Assignment: Search the data for lines holding the word "computer". State how many there are, and nothing else.

Stored dataset items:
------------------------------------------------------------

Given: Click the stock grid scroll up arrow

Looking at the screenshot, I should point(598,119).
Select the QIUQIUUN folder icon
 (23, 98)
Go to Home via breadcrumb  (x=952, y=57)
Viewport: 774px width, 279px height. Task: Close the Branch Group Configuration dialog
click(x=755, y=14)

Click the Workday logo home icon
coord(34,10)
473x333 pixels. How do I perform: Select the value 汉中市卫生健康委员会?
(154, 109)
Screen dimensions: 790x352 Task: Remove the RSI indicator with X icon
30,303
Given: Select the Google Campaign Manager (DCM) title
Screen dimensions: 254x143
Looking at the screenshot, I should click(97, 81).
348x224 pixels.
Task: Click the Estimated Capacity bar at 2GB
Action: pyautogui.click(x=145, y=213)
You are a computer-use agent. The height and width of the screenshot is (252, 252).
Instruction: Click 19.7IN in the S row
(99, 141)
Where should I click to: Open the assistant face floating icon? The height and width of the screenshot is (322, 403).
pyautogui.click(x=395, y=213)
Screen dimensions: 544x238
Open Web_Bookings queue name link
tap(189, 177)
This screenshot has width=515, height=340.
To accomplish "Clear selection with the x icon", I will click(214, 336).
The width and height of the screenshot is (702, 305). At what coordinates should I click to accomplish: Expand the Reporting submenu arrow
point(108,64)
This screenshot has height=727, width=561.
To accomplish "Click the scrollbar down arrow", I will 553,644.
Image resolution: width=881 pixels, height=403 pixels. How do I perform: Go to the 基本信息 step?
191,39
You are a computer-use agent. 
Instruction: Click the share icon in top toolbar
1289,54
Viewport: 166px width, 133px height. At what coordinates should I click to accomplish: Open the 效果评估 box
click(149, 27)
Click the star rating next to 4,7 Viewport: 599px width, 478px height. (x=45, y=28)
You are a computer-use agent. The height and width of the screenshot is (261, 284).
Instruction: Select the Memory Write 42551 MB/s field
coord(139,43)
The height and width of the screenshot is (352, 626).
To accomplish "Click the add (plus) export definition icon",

------------------------------------------------------------

Written response: 3